╭─ Document excerpt

Joe Stack was a violent man who desired power over others. What put the violence into him? I have a hard time believing it began with the government unfairly singling out people of his chosen profession; I think rather that was simply the culmination. I am increasingly persuaded by Alice Miller’s arguments concerning the roots of violence. I suspect that Stack’s desire for such a grisly finish had been building up for years, and that the seeds were planted before he ever dreamed of going to any tax seminar.
My own experience in dealing with government has been no more gratifying than his. Not too long ago, I made the mistake of going to traffic court thoroughly unprepared. I don’t mean without having done any research on the Internet, or without the necessary paperwork; I did quite a lot of that. But I left that courtroom filled with hateful thoughts that, I have to admit, had a violent bent to them. I did not leave with those thoughts in mind because I used Argument B instead of A, or because I forgot to bring Section 2d found on page 95. I was unprepared because, like Joe Stack and unlike Will Grigg, I had not yet rooted out the evil. A man who knows how to love and how to be free does not despair as I or Stack obviously did. Quite obviously, though I know more about freedom than Stack, I have more to learn. Unlike Stack, and the two souls he took with him, I still have the opportunity to learn, to prepare myself for future confrontations with the uglier side of humanity, the uglier side of us all.

╰─

__Using the information__.
[A] Rewrite the paragraph of the essay that begins "My own experience in dealing with government" as a short bulleted list that keeps its main facts.
[B] In the essay, whose arguments about the roots of violence is the writer increasingly persuaded by?
[C] Summarize the essay in two sentences.
The rows that come after the essay have nothing to do with the tasks on it.

╭─ Entries provided

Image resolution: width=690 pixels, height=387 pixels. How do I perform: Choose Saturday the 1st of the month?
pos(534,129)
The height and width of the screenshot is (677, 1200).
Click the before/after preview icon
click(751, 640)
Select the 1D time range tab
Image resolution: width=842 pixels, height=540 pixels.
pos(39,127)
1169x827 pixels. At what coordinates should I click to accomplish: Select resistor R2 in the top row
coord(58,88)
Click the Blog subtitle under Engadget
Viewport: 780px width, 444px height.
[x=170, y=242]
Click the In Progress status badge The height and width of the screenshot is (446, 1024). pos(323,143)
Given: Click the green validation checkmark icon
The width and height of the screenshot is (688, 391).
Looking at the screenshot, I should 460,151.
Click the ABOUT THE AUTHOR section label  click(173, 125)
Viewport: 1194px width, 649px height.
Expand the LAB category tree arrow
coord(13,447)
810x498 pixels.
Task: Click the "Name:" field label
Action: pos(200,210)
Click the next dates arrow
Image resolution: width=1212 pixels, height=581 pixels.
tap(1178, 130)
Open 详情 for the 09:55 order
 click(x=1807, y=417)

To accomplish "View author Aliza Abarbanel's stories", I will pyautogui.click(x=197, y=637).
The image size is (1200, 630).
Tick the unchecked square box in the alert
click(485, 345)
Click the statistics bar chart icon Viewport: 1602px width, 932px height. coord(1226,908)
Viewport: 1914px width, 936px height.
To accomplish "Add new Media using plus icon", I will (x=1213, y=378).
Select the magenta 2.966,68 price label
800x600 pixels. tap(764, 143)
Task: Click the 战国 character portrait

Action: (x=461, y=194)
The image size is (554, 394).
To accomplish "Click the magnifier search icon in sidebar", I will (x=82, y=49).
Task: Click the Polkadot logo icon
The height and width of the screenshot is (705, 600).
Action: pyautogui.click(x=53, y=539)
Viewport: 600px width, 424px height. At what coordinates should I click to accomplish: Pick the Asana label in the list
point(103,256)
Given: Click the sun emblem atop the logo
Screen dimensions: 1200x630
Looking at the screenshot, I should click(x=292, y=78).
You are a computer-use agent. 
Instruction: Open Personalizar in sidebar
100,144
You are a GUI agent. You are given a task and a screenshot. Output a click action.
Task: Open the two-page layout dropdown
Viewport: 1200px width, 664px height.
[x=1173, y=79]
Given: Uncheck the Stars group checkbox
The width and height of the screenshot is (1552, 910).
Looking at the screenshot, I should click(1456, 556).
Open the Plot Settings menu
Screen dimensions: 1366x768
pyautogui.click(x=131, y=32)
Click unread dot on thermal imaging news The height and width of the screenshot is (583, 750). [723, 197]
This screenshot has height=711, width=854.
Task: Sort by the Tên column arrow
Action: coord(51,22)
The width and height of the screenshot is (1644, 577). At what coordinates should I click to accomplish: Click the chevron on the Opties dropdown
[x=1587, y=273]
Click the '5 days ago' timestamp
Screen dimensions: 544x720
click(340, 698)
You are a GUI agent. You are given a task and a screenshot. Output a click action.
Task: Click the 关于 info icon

╰─

__Expected results__.
[A]
- The writer's dealings with government have been no more gratifying than Stack's.
- The writer went to traffic court unprepared, despite having done a lot of Internet research and having the necessary paperwork.
- The writer left the courtroom with hateful thoughts that had a violent bent.
- The lack of preparation was not about choosing Argument B over A or forgetting Section 2d on page 95. It was because the writer, like Stack and unlike Will Grigg, had not yet rooted out the evil.
- A man who knows how to love and how to be free does not despair as the writer and Stack did.
- The writer knows more about freedom than Stack but still has more to learn.
- Unlike Stack and the two people he took with him, the writer still has the chance to learn and prepare for future confrontations with the uglier side of humanity.

[B] Alice Miller's.

[C] The writer calls Joe Stack a violent man who desired power over others and suspects that his grisly finish had been building for years, with the government's treatment of his profession only the culmination. Drawing on leaving traffic court with violent, hateful thoughts, the writer admits to not yet having rooted out the evil and, unlike Stack, still having the chance to learn and prepare for the uglier side of humanity.